Watergate figure Jeb Magruder hospitalized after car crash in Columbus

7/24/2007
ASSOCIATED PRESS

COLUMBUS, Ohio - Jeb Stuart Magruder, an aide to President Nixon who spent seven months in prison for his role in covering up the 1972 break-in at Washington's Watergate complex, was hospitalized after his car crashed into a motorcycle and a truck, authorities said.

Magruder was listed in serious condition Monday night at Riverside Methodist Hospital. A hospital spokeswoman on Tuesday wouldn't talk about his condition, citing a family request for privacy.

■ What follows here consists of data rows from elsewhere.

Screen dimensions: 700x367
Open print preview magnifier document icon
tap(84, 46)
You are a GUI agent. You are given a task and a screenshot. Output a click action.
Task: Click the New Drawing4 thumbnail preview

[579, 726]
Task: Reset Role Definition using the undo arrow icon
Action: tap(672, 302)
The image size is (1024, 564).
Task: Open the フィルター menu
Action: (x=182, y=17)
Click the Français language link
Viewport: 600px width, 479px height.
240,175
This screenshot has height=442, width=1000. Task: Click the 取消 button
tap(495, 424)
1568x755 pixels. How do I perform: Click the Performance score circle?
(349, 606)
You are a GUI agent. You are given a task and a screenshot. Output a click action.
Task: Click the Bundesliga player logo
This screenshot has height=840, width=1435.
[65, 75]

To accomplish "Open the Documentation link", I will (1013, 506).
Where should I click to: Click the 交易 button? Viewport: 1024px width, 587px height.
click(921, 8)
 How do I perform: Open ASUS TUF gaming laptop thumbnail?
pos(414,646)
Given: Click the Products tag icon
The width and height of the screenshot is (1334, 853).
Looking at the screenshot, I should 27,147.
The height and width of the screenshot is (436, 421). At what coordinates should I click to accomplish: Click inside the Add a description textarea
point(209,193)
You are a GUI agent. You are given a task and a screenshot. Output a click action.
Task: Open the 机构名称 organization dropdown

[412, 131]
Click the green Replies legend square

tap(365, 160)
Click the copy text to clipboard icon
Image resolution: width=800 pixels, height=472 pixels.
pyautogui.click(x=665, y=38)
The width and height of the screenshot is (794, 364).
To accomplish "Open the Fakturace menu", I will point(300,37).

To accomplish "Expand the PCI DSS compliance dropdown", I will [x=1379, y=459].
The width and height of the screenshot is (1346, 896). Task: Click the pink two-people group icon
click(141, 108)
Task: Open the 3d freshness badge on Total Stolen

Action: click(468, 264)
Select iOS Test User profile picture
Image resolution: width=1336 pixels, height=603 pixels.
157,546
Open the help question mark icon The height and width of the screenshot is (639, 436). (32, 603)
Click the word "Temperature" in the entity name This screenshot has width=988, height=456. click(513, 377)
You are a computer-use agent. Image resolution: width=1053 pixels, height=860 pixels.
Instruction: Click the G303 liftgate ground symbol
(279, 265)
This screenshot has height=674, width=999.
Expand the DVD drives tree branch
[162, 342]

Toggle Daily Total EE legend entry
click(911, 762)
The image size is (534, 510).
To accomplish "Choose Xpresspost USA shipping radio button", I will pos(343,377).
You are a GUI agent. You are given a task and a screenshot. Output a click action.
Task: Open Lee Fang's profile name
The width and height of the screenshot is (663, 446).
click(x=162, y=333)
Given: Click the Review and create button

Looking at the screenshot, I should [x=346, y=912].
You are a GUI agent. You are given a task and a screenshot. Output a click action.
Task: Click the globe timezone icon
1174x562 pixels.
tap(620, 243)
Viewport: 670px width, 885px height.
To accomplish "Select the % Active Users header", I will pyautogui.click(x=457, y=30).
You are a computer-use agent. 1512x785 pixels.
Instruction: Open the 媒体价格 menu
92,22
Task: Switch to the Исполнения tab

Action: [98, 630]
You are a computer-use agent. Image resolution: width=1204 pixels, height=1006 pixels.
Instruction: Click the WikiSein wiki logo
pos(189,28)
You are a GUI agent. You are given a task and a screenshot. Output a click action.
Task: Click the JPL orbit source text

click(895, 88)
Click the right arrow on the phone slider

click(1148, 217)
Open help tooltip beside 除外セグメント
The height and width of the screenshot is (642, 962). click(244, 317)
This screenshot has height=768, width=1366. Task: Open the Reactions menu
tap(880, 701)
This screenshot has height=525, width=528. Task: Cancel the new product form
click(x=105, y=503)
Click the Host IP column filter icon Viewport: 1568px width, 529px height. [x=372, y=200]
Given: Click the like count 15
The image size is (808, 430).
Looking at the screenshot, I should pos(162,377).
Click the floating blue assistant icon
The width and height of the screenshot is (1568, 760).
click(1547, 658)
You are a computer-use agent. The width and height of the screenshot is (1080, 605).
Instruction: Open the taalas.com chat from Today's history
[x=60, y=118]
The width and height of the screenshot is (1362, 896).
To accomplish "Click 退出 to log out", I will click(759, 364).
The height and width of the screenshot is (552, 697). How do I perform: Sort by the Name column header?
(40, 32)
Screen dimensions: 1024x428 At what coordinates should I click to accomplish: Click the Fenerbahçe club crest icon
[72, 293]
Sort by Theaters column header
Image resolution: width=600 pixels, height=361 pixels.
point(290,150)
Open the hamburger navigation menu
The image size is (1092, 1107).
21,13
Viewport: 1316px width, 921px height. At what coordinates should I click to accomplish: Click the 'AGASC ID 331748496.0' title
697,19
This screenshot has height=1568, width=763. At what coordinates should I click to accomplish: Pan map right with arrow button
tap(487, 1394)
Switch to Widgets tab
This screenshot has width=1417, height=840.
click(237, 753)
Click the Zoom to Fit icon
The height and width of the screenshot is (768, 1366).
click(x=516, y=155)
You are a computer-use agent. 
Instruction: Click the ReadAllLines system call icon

Police said they found Magruder, 72, inside his Audi sedan, which was against a highway wall on state Route 315 following the accident Monday morning. The drivers of the other two vehicles weren't seriously hurt, and no charges have been filed.

Magruder, a retired Presbyterian minister, said for the first time in 2003 that he remembered listening in on the phone as Nixon gave the go-ahead for the plan to bug the Democratic headquarters at Watergate. Some historians reacted with skepticism.

The accident is the latest problem for Magruder, who was charged with drunken driving by the State Highway Patrol in 2005 in Fayette County, about 40 miles southwest of Columbus. That charge was later reduced to reckless operation, according to court records in Washington Court House.

In 2003, he pleaded guilty to disorderly conduct after police in the Columbus suburb of Grandview found him passed out on a sidewalk.